Define the function $C(m)$, which returns the number of "syntactic trees" related to an $m$ word sentence.
$$\begin{split}
C( 1 ) &= 1\\
C( 2 ) &= 1\\
C( 3 ) &= 3\\
C( 4 ) &= 11\\
C( 5 ) &= 45\\
C( 6 ) &= 197\\
C( 7 ) &= 903\\
C( 8 ) &= 4279\\
C( 9 ) &= 20793\\
C( 10 ) &= 103049\\
C( 11 ) &= 518859\\
C( 12 ) &= 2646723\\
C( 13 ) &= 13648869\\
C( 14 ) &= 71039373\\
C( 15 ) &= 372693519\\
C( 16 ) &= 1968801519\\
C( 17 ) &= 10463578353\\
C( 18 ) &= 55909013009\\
C( 19 ) &= 300159426963\\
C( 20 ) &= 1618362158587\\
C( 21 ) &= 8759309660445\\
C( 22 ) &= 47574827600981\\
C( 23 ) &= 259215937709463\\
C( 24 ) &= 1416461675464871\\
C( 25 ) &= 7760733824437545\\
C( 26 ) &= 42624971294485657\\
C( 27 ) &= 234643073935918683\\
\end{split}$$
Best Answer
Firstly, your "syntactic trees" of order $n\geq 2$ are essentially Schröder trees; ordered trees with $n$ leaves and with no vertices of outdegree $1$ (for $n=1$ we adopt the convention that the trivial tree with no edges and one leaf is the unique Schröder tree with one leaf, denoted $\epsilon$). We shall derive a closed form and simple asymptotic for the number of $n$-leaf Schröder trees using the theory of generating functions.

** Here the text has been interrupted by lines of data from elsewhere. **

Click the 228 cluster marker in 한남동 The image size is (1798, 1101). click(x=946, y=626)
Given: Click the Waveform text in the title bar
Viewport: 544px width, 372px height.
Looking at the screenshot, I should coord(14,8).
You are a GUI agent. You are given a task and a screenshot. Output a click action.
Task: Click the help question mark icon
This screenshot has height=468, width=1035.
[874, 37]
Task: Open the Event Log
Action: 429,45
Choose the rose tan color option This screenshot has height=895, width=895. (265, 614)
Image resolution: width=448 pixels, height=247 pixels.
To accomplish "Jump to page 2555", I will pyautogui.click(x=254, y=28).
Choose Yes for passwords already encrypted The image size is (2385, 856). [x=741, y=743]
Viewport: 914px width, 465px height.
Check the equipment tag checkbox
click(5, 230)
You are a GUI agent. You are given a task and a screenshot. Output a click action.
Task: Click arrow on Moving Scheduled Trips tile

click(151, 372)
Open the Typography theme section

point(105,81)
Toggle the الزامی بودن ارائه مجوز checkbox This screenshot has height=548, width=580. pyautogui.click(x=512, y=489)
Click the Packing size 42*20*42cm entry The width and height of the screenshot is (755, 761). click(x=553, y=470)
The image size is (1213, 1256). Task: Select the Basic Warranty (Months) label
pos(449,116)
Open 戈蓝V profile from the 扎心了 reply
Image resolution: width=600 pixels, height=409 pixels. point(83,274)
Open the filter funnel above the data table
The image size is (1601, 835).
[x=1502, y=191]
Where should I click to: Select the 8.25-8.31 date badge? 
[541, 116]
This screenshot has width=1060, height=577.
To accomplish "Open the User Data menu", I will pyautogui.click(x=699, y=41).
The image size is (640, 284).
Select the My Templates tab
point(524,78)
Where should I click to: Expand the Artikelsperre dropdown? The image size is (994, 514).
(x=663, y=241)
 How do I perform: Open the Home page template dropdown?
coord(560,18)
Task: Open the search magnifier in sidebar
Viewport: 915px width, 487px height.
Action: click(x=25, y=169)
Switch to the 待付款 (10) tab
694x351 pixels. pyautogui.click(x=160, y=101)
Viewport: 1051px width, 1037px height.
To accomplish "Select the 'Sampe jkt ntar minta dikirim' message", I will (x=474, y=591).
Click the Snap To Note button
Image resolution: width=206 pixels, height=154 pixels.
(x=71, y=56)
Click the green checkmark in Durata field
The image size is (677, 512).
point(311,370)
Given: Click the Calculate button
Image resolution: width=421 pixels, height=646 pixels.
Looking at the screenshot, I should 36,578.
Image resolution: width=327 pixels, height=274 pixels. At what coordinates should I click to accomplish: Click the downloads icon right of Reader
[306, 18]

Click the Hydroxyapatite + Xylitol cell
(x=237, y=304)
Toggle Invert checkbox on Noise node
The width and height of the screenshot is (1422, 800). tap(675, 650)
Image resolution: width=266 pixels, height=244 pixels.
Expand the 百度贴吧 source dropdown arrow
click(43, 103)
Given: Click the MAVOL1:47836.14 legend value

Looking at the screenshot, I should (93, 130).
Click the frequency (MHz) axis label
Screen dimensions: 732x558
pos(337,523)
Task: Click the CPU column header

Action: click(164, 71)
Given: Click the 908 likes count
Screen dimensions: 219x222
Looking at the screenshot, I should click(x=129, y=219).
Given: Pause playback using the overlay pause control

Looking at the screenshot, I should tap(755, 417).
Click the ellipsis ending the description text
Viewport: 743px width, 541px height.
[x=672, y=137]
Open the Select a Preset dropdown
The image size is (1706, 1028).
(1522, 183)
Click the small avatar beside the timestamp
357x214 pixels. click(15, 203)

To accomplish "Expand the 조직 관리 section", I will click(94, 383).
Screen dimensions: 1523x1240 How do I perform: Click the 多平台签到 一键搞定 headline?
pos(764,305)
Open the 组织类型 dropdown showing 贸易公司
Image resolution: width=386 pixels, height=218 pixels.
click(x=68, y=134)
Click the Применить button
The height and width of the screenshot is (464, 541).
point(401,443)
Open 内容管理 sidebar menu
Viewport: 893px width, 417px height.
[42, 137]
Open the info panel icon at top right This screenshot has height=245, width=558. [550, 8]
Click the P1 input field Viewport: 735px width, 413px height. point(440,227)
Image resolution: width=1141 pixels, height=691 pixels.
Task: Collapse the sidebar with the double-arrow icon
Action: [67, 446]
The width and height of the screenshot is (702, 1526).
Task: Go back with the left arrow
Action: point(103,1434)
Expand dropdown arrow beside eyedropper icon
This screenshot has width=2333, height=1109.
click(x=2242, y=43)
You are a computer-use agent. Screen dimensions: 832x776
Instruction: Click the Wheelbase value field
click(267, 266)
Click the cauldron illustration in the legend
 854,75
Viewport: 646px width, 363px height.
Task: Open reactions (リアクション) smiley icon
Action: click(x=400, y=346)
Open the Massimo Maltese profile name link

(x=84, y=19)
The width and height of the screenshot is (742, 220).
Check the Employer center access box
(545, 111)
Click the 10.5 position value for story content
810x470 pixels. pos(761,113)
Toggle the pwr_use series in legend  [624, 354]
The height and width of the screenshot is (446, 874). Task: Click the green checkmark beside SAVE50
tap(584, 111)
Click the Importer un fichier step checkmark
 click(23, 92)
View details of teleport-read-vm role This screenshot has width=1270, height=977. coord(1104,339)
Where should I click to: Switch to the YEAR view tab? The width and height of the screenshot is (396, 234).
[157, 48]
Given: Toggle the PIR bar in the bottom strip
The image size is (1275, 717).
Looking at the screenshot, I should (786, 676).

Let $\mathcal{T}$ be the set of Schröder trees (with any number of leaves). Let $t_n$ be the number of Schröder trees with $n$ leaves, and define the generating function
$$T(x)=\sum_{n\geq 0} t_n x^n$$
The key insight here is to notice that every Schröder tree is either $\epsilon$, or has a root with at least two (ordered) branches, each attached to a Schröder tree. More formally, there exists a natural isomorphism
$$\mathcal{T}\cong \{\epsilon\}\cup\bigcup_{n\geq 2}\mathcal{T}^n$$
between the set of Schröder trees and the set containing a $\epsilon$ and all $k$-tuples of Schröder trees, where $k\geq 2$. This implies the generating function identity
$$T(x)=x+\sum_{n\geq 2}T(x)^n=x+\frac{T(x)^2}{1-T(x)}$$
which we may rearrange into the quadratic equality in $T(x)$,
$$2T(x)^2-(1+x)T(x)+x=0$$
Using the quadratic formula and noting that $T(0)=t_0=0$, we may extract
$$T(x)=\frac{1+x-\sqrt{1-6x+x^2}}{4}$$
Finally, using the Taylor series of $\sqrt{1+y}$, we may write
\begin{equation} \begin{split} T(x)&=\frac14+\frac14x+\frac14\sum_{m\geq 0}\binom{2m}{m}\frac{(6x-x^2)^m}{(2m-1)4^m}\\ &=\frac14+\frac14x+\sum_{m\geq 0}\binom{2m}{m}\frac{1}{(2m-1)4^{m+1}}\sum_{k=0}^m\binom{m}{k}(-1)^{m-k}6^kx^{2m-k}\\ \end{split} \end{equation}
Reparametrizing in terms of $k=2m-n$, and extracting coefficients, we get that for $n\geq 2$, there are
$$t_n=[x^n]T(x)=\sum_{m=\lceil n/2\rceil}^{n}\binom{2m}{m}\binom{m}{2m-n}\frac{(-1)^{n+m}6^{2m-n}}{(2m-1)4^{m+1}}$$
distinct Schröder trees with $n$ leaves.
To derive the asymptotics of $t_n$, we note that $T(x)$ has radius of convergence $r=3-2\sqrt{2}$, and may be rewritten as
$$T(x)=A(x)+B(x)\sqrt{1-\frac{x}{r}}$$
where $A(x)=\frac{1+x}4$ and $B(x)=-\frac14\sqrt{1-rx}$. Therefore, using this formula , we may obtain the asymptotic
$$t_n\sim\frac{B(r)r^{-n}}{\Gamma(-1/2)n^{3/2}}=\frac{\sqrt{3\sqrt2-4}}{4\sqrt{\pi}}\cdot\frac{(3+2\sqrt2)^n}{n^{3/2}}$$
This explains your observation; the ratio of successive terms does indeed converge to the constant $3+2\sqrt2\approx 5.8284$.